Que l’esprit soit moins un ordre normatif statique qu’une capacité à user des règles ou des concepts en des applications effectives dont l’actualité est par principe indescriptible ou irreprésentable, du Tractatus Logico-philosophicus (1918) à De la certitude (1951), Wittgenstein n’aura donc jamais rien dit d’autre. C’est sur le fond de cette pensée centrale et de bout en bout directrice qu’il faut considérer l’évolution et les mutations de l’œuvre qui apparaît dès lors comme un approfondissement continu qui s’est progressivement organisé autour de trois figures successives, et à chaque fois un peu plus mûres, de la pensée, ressaisie en sa dimension spécifiquement opératoire :
- Dans un premier temps qui concerne essentiellement les Carnets 1914-1916 et le Tractatus Logico-philosophicus, penser, c’est projeter une image dans un espace construit.
- Dans un second temps, transitoire et décisif, au début des années trente, dans des écrits comme les Remarques philosophiques, la Grammaire philosophique, Les Dictées à Waismann et pour Schlick, par exemple, penser, c’est opérer avec des signes au sein d’un système inventé.
- Dans un troisième et dernier temps, à partir de 1937 dans un texte intitulé Cause et effet : saisie intuitive et de façon tout à fait systématique dans les Remarques sur les fondements des mathématiques et les Recherches philosophiques et ce jusqu’aux derniers écrits, penser, c’est, en fonction des cas, employer, dominer ou maîtriser une technique dans une forme de vie donnée ou héritée.

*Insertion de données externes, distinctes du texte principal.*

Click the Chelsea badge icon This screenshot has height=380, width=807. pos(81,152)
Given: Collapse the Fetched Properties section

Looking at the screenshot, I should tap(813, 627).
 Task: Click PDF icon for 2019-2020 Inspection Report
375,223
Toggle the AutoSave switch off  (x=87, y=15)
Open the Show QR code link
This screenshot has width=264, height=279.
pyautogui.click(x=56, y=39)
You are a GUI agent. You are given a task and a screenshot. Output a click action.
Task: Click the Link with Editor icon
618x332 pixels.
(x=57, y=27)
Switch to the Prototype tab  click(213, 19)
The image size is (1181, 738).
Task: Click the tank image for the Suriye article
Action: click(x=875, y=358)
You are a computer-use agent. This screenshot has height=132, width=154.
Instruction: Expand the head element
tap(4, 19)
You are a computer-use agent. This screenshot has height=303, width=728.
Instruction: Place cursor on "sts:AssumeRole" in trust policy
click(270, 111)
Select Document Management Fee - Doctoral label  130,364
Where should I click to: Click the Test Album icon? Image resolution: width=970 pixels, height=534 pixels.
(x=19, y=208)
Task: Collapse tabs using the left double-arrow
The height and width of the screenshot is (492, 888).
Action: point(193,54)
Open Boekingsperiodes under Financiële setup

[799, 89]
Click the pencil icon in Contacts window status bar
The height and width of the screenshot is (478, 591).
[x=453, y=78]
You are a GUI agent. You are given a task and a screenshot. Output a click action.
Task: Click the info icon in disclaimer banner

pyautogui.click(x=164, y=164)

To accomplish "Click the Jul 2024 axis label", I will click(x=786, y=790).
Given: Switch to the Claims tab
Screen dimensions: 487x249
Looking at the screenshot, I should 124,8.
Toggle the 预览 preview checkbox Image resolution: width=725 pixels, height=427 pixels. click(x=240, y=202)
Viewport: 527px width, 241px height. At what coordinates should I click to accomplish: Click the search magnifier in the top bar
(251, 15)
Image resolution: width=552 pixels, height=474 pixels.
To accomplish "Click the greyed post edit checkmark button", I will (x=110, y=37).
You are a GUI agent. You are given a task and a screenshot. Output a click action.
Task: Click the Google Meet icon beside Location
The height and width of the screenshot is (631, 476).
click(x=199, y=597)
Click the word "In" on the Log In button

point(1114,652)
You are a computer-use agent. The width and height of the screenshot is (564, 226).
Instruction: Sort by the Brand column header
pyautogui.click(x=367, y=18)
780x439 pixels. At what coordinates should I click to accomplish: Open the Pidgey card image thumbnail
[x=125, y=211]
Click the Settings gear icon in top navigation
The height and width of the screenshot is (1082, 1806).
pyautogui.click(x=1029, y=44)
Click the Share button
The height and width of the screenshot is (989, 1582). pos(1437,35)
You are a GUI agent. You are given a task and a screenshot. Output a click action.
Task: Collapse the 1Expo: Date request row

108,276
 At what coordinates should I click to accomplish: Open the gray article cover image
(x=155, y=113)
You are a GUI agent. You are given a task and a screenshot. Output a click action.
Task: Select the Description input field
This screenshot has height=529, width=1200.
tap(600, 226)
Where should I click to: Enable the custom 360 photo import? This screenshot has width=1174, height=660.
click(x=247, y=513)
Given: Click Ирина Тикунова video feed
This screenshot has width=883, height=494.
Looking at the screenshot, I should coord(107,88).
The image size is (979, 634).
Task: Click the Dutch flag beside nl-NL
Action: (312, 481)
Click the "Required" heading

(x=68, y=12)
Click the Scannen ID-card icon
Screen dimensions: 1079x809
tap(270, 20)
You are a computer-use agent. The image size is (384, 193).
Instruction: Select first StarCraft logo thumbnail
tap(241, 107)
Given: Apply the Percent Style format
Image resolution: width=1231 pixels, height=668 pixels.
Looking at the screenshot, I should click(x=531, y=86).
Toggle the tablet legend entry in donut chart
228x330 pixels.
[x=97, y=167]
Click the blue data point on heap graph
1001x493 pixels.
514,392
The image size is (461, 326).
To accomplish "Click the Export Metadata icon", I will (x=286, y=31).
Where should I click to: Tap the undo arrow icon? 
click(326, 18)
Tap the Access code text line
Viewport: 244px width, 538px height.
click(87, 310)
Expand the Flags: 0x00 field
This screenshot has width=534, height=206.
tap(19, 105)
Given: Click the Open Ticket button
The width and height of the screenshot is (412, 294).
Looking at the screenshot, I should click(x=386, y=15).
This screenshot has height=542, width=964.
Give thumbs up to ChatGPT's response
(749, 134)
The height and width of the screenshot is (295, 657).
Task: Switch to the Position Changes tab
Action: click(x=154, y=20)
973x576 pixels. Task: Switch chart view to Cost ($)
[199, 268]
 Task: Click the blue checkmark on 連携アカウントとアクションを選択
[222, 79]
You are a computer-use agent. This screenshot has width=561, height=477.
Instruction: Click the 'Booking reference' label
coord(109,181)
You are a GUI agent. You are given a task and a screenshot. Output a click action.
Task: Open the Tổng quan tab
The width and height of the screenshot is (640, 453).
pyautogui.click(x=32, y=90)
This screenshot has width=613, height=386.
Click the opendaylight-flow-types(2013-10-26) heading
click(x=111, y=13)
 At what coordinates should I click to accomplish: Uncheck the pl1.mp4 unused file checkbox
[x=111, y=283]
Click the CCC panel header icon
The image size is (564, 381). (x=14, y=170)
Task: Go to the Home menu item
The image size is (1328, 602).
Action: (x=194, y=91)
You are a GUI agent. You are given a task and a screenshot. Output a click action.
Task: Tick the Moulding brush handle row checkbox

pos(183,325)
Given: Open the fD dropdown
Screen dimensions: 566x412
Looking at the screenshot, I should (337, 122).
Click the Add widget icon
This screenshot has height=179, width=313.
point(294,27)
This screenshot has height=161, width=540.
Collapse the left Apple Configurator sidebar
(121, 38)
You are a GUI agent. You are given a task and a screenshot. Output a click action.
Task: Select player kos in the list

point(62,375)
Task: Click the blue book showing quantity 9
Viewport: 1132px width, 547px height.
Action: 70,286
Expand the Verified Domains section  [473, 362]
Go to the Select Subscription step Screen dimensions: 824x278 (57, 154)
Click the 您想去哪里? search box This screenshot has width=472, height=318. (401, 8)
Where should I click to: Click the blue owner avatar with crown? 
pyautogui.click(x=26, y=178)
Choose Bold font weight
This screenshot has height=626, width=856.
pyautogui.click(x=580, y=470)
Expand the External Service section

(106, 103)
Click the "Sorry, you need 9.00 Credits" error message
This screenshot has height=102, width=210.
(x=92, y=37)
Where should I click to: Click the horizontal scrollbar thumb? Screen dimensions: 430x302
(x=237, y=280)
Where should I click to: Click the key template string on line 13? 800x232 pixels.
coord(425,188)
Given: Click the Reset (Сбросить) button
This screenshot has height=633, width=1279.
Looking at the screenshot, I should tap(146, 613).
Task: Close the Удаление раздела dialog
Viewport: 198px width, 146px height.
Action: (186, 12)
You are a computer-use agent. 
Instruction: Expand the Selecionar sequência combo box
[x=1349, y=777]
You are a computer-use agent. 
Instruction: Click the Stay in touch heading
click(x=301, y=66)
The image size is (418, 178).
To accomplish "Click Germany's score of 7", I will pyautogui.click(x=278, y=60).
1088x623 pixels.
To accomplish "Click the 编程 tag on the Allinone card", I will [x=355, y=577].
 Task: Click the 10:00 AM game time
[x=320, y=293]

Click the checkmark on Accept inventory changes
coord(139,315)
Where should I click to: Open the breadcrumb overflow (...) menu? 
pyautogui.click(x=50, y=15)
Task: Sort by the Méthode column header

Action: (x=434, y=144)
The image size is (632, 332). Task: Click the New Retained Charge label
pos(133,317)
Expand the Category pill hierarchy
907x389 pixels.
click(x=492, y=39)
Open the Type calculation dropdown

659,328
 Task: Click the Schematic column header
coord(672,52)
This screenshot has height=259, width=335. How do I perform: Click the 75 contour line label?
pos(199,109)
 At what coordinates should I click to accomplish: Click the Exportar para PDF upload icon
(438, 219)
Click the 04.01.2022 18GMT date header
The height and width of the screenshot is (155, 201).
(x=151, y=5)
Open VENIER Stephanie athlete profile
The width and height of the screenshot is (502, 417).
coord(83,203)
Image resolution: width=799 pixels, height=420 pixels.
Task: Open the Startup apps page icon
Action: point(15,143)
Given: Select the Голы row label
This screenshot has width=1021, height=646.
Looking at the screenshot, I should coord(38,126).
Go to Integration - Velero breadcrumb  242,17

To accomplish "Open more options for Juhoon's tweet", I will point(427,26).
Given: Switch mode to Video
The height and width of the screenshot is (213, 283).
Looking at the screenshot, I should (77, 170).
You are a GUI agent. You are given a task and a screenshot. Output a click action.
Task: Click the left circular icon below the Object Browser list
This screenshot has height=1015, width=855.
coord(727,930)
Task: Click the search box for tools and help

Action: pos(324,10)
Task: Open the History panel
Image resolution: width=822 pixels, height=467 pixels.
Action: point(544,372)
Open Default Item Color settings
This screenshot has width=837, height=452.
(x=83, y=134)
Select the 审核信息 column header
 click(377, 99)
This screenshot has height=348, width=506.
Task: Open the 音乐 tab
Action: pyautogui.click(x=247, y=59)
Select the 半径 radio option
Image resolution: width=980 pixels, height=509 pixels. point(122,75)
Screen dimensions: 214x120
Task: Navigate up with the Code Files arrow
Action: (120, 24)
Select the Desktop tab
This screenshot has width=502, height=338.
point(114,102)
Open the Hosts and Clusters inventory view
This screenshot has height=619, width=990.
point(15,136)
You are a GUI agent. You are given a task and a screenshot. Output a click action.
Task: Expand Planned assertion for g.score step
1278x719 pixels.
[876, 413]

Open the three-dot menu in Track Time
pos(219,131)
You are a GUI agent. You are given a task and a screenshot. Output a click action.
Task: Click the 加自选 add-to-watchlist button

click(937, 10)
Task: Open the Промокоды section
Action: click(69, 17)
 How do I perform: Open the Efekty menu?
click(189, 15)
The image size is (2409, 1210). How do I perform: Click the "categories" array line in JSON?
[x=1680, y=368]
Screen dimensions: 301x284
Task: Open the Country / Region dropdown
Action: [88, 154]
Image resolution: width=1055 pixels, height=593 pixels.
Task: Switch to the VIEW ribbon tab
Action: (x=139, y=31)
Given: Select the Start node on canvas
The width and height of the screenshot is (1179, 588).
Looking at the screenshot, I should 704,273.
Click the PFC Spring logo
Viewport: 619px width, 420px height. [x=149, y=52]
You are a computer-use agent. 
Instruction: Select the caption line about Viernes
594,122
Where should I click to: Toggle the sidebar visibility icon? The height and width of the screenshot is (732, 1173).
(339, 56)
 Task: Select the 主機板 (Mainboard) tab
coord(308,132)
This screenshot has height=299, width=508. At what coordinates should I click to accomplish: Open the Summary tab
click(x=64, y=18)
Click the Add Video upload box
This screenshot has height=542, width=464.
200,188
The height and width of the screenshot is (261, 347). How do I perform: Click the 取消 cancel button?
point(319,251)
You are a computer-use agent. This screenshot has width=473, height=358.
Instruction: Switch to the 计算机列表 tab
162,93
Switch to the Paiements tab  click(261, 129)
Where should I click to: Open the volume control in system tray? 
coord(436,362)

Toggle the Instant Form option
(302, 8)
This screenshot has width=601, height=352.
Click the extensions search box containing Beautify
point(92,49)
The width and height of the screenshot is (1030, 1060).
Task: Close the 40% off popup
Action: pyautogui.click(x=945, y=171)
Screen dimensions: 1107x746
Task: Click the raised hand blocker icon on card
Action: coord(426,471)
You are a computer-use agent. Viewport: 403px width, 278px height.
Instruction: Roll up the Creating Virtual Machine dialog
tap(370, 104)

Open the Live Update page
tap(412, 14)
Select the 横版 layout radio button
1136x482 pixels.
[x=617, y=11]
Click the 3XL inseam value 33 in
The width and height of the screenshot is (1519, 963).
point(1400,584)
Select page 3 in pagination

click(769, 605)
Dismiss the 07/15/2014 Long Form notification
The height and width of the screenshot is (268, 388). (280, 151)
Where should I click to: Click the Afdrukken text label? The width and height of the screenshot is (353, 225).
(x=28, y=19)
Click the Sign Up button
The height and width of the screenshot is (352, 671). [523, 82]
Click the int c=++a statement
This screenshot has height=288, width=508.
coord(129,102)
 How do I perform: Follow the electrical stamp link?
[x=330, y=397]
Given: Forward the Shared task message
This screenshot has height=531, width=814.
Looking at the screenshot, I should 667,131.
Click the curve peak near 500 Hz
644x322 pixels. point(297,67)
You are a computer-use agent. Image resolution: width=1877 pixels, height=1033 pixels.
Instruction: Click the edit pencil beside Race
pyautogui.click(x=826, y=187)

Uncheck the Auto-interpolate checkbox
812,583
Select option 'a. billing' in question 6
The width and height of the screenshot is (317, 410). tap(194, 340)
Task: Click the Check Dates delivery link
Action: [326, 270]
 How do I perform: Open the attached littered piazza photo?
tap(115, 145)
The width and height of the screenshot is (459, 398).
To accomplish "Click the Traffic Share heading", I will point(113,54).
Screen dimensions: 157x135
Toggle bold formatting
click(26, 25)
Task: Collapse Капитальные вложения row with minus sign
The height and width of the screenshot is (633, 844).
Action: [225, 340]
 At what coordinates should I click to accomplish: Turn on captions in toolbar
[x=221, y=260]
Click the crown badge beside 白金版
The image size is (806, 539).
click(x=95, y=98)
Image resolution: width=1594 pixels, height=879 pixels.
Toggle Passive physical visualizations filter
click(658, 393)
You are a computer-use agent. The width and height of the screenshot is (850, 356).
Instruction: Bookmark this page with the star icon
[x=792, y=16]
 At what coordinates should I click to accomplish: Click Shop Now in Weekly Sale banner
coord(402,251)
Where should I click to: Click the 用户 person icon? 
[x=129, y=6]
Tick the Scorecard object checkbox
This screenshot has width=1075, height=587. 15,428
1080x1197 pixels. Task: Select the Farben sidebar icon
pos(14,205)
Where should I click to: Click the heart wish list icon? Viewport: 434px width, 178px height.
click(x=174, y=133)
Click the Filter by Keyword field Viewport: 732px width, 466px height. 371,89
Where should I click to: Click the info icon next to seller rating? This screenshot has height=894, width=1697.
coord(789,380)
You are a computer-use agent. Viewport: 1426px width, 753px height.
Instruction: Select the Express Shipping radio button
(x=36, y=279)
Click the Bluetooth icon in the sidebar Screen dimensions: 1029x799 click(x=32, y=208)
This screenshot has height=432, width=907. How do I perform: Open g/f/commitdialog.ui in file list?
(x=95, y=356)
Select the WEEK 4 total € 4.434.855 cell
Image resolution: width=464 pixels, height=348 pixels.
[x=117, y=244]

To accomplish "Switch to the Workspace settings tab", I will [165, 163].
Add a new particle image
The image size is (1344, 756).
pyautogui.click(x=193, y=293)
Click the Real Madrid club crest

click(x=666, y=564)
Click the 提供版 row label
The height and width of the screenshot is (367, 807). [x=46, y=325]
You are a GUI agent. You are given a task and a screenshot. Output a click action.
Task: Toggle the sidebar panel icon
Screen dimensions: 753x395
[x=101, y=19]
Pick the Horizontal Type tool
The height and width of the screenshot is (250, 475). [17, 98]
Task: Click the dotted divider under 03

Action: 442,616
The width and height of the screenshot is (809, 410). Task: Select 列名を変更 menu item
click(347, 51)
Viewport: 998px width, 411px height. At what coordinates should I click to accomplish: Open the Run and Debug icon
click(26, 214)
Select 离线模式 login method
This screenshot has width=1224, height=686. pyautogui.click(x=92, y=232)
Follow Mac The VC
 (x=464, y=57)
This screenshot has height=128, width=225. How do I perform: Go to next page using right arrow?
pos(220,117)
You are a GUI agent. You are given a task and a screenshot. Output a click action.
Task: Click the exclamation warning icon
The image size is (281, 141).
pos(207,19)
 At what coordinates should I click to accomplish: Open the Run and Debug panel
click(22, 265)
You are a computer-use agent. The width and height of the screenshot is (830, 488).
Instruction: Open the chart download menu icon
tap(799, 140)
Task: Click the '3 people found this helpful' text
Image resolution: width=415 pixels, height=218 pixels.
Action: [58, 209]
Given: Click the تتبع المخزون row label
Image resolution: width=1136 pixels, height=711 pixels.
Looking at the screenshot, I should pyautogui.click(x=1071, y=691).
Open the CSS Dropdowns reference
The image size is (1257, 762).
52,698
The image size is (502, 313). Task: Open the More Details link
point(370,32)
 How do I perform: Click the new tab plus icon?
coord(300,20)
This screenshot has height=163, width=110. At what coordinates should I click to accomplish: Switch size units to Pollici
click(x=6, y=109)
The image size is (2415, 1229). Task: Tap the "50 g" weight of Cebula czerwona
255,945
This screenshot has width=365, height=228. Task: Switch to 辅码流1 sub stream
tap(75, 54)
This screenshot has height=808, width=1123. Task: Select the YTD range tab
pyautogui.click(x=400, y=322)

Le premier moment, celui schème projectif, correspond à l’influence conjointe d’Arthur Schopenhauer, de Ludwig Boltzmann et d’Heinrich Hertz et la pensée, c’est-à-dire l’application des concepts, y est comprise à l’aune de la théorie des modèles et de la géométrie projective. Le second, celui du schème calculatoire, doit l’essentiel de sa spécificité à la critique et à la déconstruction du premier à l’occasion d’une réflexion sur les fondements des mathématiques, de l’arithmétique plus précisément, qui fait passer au premier plan les notions d’ « opération » et de « calcul ». Le dernier, celui du schème technique, enregistre et fait finalement valoir une anthropologisation des pratiques conceptuelles dont les sources sont sans doute multiples, certaines expressément reconnues, Spengler, Straffa, par exemple, d’autres non, qui semblent pourtant souvent très probables, comme Dewey, Bühler, Malinowski ou Hogben. C’est à ce troisième et dernier moment que je m’attacherai au cours de cette intervention en m’arrêtant plus précisément sur les rapports que Wittgenstein a entretenus avec l’œuvre de Spengler parce qu’ils permettent peut-être, entre autres hypothèses, d’expliquer certains aspects spécifiquement naturalistes, disons plutôt éthologiques, de la référence wittgensteinienne au concept de « technique ». Une notion capitale autour de laquelle Wittgenstein achève finalement une recherche indissociablement logique et morale puisque, vouée de bout en bout à mettre en évidence l’indescriptibilité principielle de l’esprit et de la pensée, elle s’apparente à une transposition philosophique de la lutte religieuse contre la régression idolâtre.